But it wasn’t really history. To this day, I carry within me the stress and trauma of those eight, ever-worsening years, as if each year I went down to a new, deeper level of hell. I came away with a mantra response when people asked me why I left. I never had a problem with the kids, even the worst ones. It was the adults, and especially the administration that was intolerable. I have many good friends from those days and I’m grateful to say that will likely not change.


When Micki told me that she was resigning her position with a local nonprofit to start the process of becoming a middle school teacher, I had a relapse of sorts. All my stress came back in a rush of what was for me real PTSD. The thought of starting work again in the schools gave me actual nightmares that I was going back. I muddled through those feelings, perhaps not very well. 


She handled her experience much better than I did and while teaching, she also went back and got her master's in education. She graduated in December of 2024. I've rarely been more proud.

INFORMATION:
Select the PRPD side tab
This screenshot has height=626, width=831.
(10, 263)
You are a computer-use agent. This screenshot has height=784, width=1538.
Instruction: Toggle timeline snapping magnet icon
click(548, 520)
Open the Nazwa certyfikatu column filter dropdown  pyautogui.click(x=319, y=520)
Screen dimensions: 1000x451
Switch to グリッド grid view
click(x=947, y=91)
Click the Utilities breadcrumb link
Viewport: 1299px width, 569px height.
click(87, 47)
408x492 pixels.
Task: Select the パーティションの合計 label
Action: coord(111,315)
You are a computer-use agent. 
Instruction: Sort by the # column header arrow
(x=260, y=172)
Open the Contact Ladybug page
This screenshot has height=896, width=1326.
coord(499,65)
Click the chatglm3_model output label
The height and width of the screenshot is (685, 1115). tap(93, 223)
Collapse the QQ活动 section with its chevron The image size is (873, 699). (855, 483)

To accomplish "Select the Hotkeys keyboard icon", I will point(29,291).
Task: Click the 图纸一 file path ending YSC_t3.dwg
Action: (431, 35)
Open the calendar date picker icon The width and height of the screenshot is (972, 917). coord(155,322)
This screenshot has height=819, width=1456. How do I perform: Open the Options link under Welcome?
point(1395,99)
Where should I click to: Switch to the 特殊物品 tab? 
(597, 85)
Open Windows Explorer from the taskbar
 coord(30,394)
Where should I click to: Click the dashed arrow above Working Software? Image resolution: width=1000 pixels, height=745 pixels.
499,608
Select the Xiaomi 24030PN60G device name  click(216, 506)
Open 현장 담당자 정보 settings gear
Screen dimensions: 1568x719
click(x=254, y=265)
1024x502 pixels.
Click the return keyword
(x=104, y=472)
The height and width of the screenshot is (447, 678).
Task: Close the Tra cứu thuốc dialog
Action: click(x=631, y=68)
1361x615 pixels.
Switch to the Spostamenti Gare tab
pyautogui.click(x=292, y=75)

ASSIGNED TASK 1: In the passage about leaving teaching, which groups of people does the writer name when giving the usual answer about why they left?
ASSIGNED TASK 2: Copy out the passage about leaving teaching word for word, starting at "She handled her" and ending at "been more proud.".
The entries have nothing to do with the passage about leaving teaching.

RESPONSE AREA 1:
- The kids
- The adults
- The administration

RESPONSE AREA 2:
She handled her experience much better than I did and while teaching, she also went back and got her master's in education. She graduated in December of 2024. I've rarely been more proud.